Louise Leonard McLaren (August 10, 1885 – December 16, 1968) born in Wellsboro, Pennsylvania, was founder of the Southern Summer School for Women Workers.

==Early career==
She attended Miss Beret's School for Ladies in Harrisburg, Pennsylvania and went on to earn her A.B. at Vassar College in 1907; She then taught history until 1914 when she became the YWCA industrial secretary in Wilkes Barre, Pennsylvania. In this capacity she traveled through the south in order to organize women workers in industry. After earning an A.M. in economics at Columbia University in 1927 she decided to organize the Southern Summer School for Women Workers. Leonard recruited a faculty from women's colleges. It was modeled on the Bryn Mawr Summer School for Women Workers in Industry originated by Hilda Worthington Smith. She viewed workers' education as a means for social change. Writing in Vassar Quarterly about her work she commented, "these awakening workers of the South have a chance to get worker's education, as they demand social and economic enfranchisement."

==To the South==
The first Southern Summer School met at rented facilities in 1927 at Sweet Briar College in Virginia. It never had permanent quarters, and moved each year.
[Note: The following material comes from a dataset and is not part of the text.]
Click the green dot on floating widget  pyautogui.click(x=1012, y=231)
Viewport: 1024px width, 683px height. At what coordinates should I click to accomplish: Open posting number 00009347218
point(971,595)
The 25 students each year were carefully chosen and all white, but the philosophy that Louise espoused made no difference between faculty and student, emphasizing "there is no line drawn between faculty and student as there is in academic life." The students were chosen to represent all the typical industries of the south and Leonard was intent on teaching the "social attitudes appropriate to the machine age". In 1930 Louise Leonard married Myron McLaren, a professor at St.Johns college in Maryland. When he lost his job during the depression she supported them both. The couple was childless and she devoted herself to the work, under her charge more than 300 working-class women came to summer residence, being trained as leaders in their fields. In 1938 men were included in the residence program and by 1940 half of the students were men. She had the support of the labor unions and had a commitment to the tenets of workers' education.

==Later career==
In 1944 Louise McLaren moved to New York City where she served as organizer for the Congress of Industrial Organizations Political Action committee. She held various positions eventually retiring from a teaching and research position with the American Labor Education Service. She was part of a network of reform-minded women that met in the 1920s and later became academic social scientists (including Marie Algor, Hilda (Jane) Smith, Mary C. Barker, Ernestine Friedmann, Alice Shoemaker, Amy Bruce, and Eleanor G. Coit). Some were former YWCA industrial and executive secretaries whom went on to establish summer schools, taught workers' education programs, did research and field work, and also held seminars and conferences for workers' education. Throughout the years of cooperative work in the field they managed to stay in touch and this resulted in lasting friendships.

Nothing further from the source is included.